Even so, it's not the public the CBC needs to worry about buying back; it's everybody else.

Olympics, Genies, Geminis, Junos: all gone to other networks. Even the Grey Cup and Brier might leave. If the rest of CBC Sports disappears, will the NHL decide that Hockey Night in Canada should take a hike to a real sports broadcaster?

CBC could rise to the occasion by reorganizing its TV network along the lines of CBC Radio or PBS, with no advertising and all-Canadian arts and entertainment and documentary programming. Or it could whine about hard done by it's been, refuse to change its business model to meet the times and fill the niche that needs filling, and die a slow, lingering death.

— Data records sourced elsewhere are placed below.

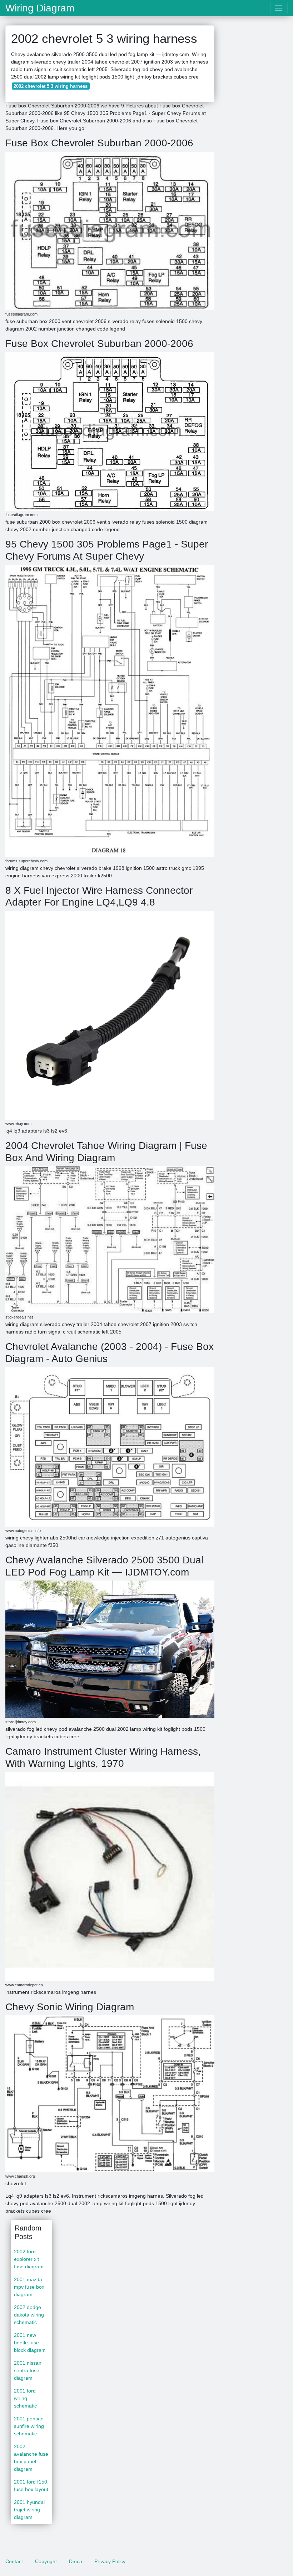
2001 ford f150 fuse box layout (31, 2485)
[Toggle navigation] (279, 8)
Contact (14, 2561)
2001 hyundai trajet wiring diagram (29, 2509)
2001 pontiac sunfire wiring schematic (29, 2426)
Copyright (46, 2561)
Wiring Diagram (39, 8)
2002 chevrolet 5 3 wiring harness (51, 86)
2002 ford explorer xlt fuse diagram (29, 2259)
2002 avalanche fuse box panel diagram (31, 2458)
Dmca (75, 2561)
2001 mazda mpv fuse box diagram (29, 2287)
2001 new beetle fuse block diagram (30, 2342)
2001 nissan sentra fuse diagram (27, 2370)
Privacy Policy (109, 2561)
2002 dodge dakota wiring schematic (29, 2314)
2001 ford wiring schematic (25, 2398)
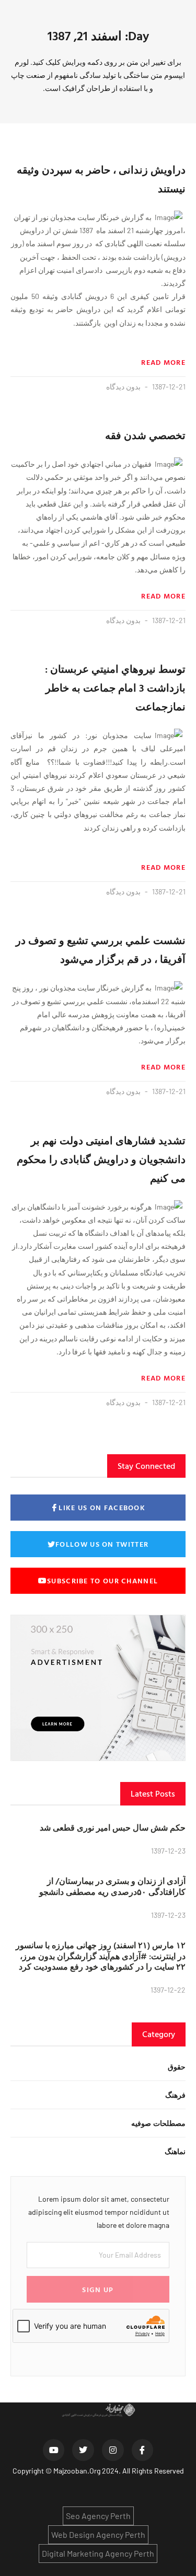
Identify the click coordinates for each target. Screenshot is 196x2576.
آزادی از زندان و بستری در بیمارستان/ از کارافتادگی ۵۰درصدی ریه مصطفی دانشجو (112, 1886)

Today's idiot box comment of the day comes from Carleton University journalism student Niall McKenna for his praise of the BBC licence fee system:

I was born in the United Kingdom, a place where the merciless grip of the billion-channel universe has had barely a squeeze. Allegiance to the BBC, the UK’s public broadcaster, is the norm. Britons happily slip $20 a month into the Beeb’s coffers for its commercial-free goodness, like my family once did. (Special government vans prowl the streets for illegal TV hook-ups.)


If the CBC even raised the suggestion of a licence fee for TV owners to pay for the CBC, the Toronto Broadcast Centre would be a smoking pile of rubble the next day. Hundreds of thousands of gun owners thwarted the gun registry law by refusing to register; imagine how ineffective a TV registry and inspection regime would be.